--- EXTRACT Enclosed Below ---


    ALTER TABLE daily_message_vol ADD RANGE PARTITION VALUE = ("20180801123-20180803789", "2018/08/01");
                      ALTER TABLE daily_message_vol ADD RANGE PARTITION VALUE = ("20180801123-20180803789", "2018/08/02");
                      ALTER TABLE daily_message_vol ADD RANGE PARTITION VALUE = ("20180801123-20180803789", "2018/08/03");
                      INSERT INTO daily_message_vol
                      SELECT acct_id, "20180801123-20180803789", from_unixtime(date_initiated, "yyyy/MM/dd") ymd, 
                      sum(1) sum_msgs, max(num_segments) max_segs
                      FROM message
                      WHERE date_initiated between 20180801123 and 20180803789
                      GROUP BY 1, 3;

    Within the acct_id hash partitions, the ranges have the following values:

    • "20180801123-20180803789", "2018/08/01", sum1, max1
    • "20180801123-20180803789", "2018/08/02", sum2, max2
    • "20180801123-20180803789", "2018/08/03", sum3, max3
  4. Inserting Data into Base Table

    Let us add data for two more days, 2018/08/03 and 2018/08/04, before the next REFRESH ANALYTICAL VIEW command runs. Also, let us assume that the date_initiated_range for the new data is 20180803789 to 20180804567, overlapping the previous refresh.

    Arcadia Engine determines the range partitions that it must recompute or create by running the following query. Note that the WHERE predicate examines distinct ranges in the new data bounded by last known max_seq_id and the new actual max_seq_id:

    SELECT DISTINCT (from_unixtime(date_initiated, “yyyy/MM/dd”)) 
                      FROM message 
                      WHERE date_initiated between 20180803789 and 20180804567;
  5. Updating Data in Base Table

    In this scenario, using the results of the preceding query and the existing metadata, Arcadia Engine determines that the 2018/08/03 partition must be recomputed, and a 2018/08/04 partition must be added. Internally, it executes the REFRESH ANALYTICAL VIEW statement through the following ALTER and INSERT commands:

    ALTER TABLE daily_message_vol ADD RANGE PARTITION VALUE = ("20180801123-20180803789","2018/08/03");
                      ALTER TABLE daily_message_vol ADD RANGE PARTITION VALUE = ("20180803790-20180804567","2018/08/04");
                      
                      -- Inserts the 2018/08/03 partition
                      INSERT INTO daily_message_vol
                      SELECT acct_id, "20180801123-20180803789", 
                      from_unixtime(date_initiated, "yyyy/MM/dd"), 
                      sum(1) sum_msgs, max(num_segments) max_segs
                      FROM message
                      WHERE date_initiated between 20180801123 and 20180803789
                      GROUP BY 1, 3;
                      
                      -- Inserts the 2018/08/04 partition
                      INSERT INTO daily_message_vol
                      SELECT acct_id, "20180803790-20180804567", 
                      from_unixtime(date_initiated, "yyyy/MM/dd"), 
                      sum(1) sum_msgs, max(num_segments) max_segs
                      FROM message
                      WHERE date_initiated between 20180803790 and 20180804567
                      GROUP BY 1, 3;

    Within the acct_id hash partitions, the ranges have the following updated values:

    • "20180801123-20180803789", "2018/08/01", sum1, max1
    • "20180801123-20180803789", "2018/08/02", sum2, max2
    • "20180801123-20180803789", "2018/08/03", sum3_new, max3_new
    • "20180803790-20180804567", "2018/08/04", sum4, max4

    We can make all updates or deletes to the message table, and Arcadia Engine makes corresponding changes to the analytical view by issuing a REFRESH ANALYTICAL VIEW command, along with the specification of the FROM ... TO clause, as described in Using Analytical View with Primary Key Identical to the Base Table's Primary Key.

    When Arcadia Engine receives a query, it automatically routes it to a suitable analytical view. It also prunes partitions based on the predicates on hash and range partitioning columns.

--- End of Enclosed EXTRACT ---
--- RECORDS SHOWN Enclosed Below ---

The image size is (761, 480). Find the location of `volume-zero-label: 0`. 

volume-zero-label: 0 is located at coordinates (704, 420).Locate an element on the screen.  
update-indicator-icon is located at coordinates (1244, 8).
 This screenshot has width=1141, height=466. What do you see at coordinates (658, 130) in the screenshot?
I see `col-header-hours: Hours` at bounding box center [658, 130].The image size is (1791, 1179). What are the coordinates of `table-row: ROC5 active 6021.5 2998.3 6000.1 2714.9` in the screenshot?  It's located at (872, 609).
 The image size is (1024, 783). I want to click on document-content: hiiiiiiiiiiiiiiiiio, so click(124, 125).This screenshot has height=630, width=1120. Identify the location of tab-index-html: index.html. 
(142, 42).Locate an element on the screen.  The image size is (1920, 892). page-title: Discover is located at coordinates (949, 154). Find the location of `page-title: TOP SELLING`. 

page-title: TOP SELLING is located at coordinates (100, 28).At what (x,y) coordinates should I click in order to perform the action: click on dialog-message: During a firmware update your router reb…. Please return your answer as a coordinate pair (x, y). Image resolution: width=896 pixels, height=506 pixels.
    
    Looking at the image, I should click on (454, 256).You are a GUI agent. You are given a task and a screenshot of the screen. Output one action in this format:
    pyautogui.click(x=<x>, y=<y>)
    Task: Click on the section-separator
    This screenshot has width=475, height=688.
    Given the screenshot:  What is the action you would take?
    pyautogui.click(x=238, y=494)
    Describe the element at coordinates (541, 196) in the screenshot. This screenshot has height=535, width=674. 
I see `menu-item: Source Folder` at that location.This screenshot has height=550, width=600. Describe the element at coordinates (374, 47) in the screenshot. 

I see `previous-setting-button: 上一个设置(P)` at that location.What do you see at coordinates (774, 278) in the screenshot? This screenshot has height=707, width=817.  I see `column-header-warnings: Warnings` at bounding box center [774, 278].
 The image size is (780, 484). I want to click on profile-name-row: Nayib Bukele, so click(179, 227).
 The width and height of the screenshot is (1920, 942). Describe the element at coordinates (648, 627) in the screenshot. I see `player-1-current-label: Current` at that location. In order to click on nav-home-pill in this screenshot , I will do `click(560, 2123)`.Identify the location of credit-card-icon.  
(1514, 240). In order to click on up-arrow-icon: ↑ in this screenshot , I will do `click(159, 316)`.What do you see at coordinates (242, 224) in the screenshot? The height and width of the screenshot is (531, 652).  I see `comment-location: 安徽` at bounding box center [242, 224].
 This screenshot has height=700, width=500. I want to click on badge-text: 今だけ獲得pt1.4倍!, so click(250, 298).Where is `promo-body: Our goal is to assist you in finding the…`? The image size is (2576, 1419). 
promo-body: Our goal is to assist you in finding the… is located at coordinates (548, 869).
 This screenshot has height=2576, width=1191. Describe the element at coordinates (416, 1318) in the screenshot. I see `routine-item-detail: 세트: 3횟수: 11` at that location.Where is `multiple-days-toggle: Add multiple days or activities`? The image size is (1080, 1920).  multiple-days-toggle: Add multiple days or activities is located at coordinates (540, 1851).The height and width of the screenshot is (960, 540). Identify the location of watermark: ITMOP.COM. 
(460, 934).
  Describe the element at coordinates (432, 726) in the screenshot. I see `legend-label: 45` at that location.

--- End of Enclosed RECORDS SHOWN ---

ASSIGNED TASK: How would you render this sentence from the analytical view text in Spanish: "When Arcadia Engine receives a query, it automatically routes it to a suitable analytical view."? The items are separate material with no connection to the analytical view text.

RESULT OF THE TASK: Cuando Arcadia Engine recibe una consulta, la dirige automáticamente a una vista analítica adecuada.